EPA’s support, at least in theory, of some kind of exemptions for municipalities looks like a slightly more promising avenue. Local governments have asked EPA to look for an administrative means of providing relief, according to Shea, and the agency is closely examining the options that current Superfund law might allow.
“I’m not sure how long that analysis is going to take,” Shea says. “We’re continuing to work with [EPA], and we hope that it’s within a few months, but it’s very hard to say.”
A best-case scenario would include caps on municipal liability for cleanup costs, as well as some limit on the third-party lawsuits that have plagued many cities and counties.
“We’d like these third-party lawsuits stopped, so that local governments don’t have this Sword of Damocles hanging over their heads into the future,” Shea says.
SWANA’s Skinner also says he is unsure of the prospects for help from EPA. “If [Congress] starts moving legislation, the agency will probably wait to see what happens,” he says. “There have not been clear signals on this to be able to see where it’s going.”
Although it may not happen this year, Superfund reform is possible in the long-run because authorization for the funding tax has expired. Thus, the Superfund Trust Fund is not being replenished.
“At some point, probably sooner rather than later depending on the pace of the cleanups, that money is going to run out,” Shea says.
For municipal and private partners in projects for landfill gas use, the outlook is encouraging, though still uncertain. According to President Clinton’s February budget proposal, these projects would have to be in operation by June 1997 to qualify for the Section 29 tax credit, rather than by the original cutoff date of June 1998.
The tax credit – which would total around $500 million by 2007 – has been a key financing factor for the 150 to 200 projects that met an initial 1996 deadline for having binding contracts in place, according to Skinner.
Although Skinner says the proposed 1997 deadline would be virtually impossible to meet, the good news is that he expects Congress to eventually reject this provision.
“The (1997) deadline will probably pass before any legislation shortening the deadline passes,” he says, referring to the length of budget debates in recent years. “I think that eventually the Congress will not go ahead with this. It’s a question of whether they can give a clear signal fast enough so that it will not affect the financing of projects.”

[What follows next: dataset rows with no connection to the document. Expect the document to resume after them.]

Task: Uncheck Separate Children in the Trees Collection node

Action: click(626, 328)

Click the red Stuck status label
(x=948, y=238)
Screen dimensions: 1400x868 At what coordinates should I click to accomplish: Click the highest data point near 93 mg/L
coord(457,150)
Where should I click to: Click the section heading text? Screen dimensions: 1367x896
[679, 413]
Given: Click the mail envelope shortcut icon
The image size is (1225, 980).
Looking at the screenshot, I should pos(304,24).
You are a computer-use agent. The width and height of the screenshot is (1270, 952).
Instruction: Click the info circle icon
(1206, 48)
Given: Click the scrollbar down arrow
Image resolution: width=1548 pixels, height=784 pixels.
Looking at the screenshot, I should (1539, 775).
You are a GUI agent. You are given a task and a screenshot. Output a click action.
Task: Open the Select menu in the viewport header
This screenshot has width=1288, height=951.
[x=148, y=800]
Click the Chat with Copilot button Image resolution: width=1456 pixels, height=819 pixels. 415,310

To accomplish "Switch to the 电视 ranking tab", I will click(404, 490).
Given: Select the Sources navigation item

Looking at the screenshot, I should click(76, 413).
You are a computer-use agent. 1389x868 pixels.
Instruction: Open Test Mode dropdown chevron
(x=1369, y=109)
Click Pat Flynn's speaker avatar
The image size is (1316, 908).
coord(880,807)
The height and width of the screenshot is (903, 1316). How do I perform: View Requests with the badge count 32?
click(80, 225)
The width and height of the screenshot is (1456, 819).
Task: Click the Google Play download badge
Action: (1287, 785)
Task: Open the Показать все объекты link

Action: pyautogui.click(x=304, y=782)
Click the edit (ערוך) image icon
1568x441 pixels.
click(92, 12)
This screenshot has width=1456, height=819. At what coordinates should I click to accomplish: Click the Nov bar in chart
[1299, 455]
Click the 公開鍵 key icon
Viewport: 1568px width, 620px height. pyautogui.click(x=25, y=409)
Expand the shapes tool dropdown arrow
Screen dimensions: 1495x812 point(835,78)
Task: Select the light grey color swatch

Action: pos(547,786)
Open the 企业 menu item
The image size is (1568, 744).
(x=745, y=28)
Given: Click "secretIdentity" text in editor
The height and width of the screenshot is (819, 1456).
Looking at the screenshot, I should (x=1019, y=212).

Regardless of the Section 29 issue, EPA’s Tom Kerr urges municipalities to look seriously at projects for using landfill gas. Kerr heads the agency’s Landfill Methane Outreach Program [(888) 782-7937], which provides information, software and other tools for landfill owners considering gas-to-energy projects.
“Our advice to the industry is that there is life beyond Section 29,” he says.
For example, the debate over deregulation of the electrical industry may hold some promise. The debate on the state and federal level has included talk about supporting development of renewable energy resources, such as landfill gas and MSW, in the name of environmental protection.
Municipalities can support use of landfill gas as a renewable source by asking, in negotiations with investor-owned utilities, that a certain percentage of power provided by the utility be from a renewable source. “The municipality has to be the one to think creatively,” Kerr says.